---------- Information provided ----------

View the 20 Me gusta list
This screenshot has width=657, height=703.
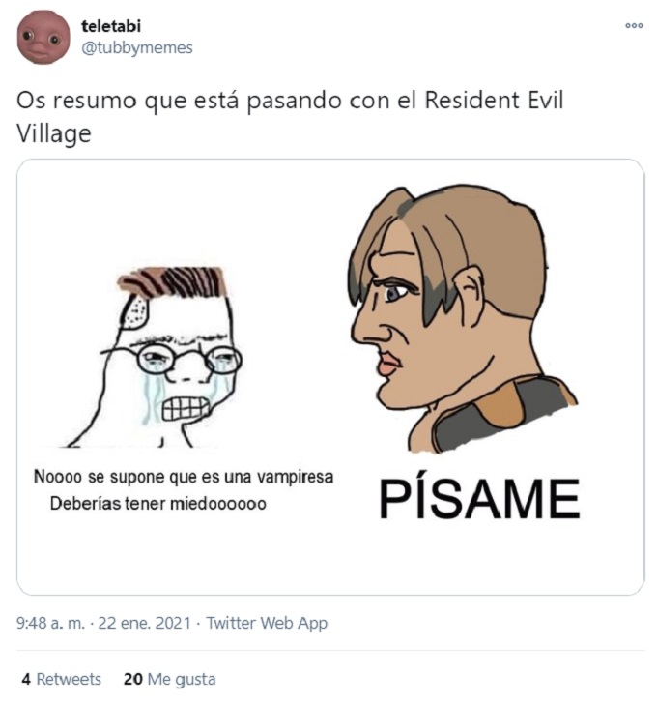[x=170, y=679]
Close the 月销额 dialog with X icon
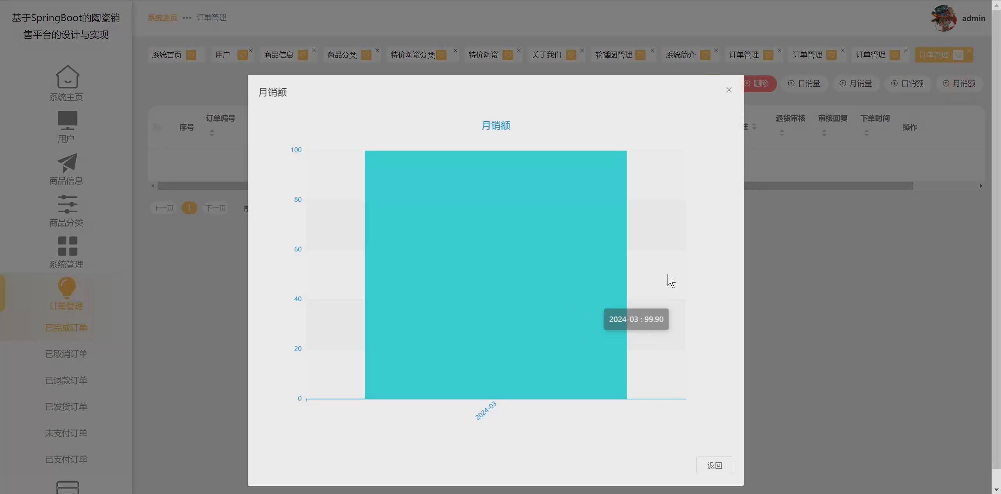 729,90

----------

Problem statement:
Copy out every line of the records above word for word, leaving out the pictures.

Result for this task:
View the 20 Me gusta list
This screenshot has width=657, height=703.
[x=170, y=679]
Close the 月销额 dialog with X icon
 729,90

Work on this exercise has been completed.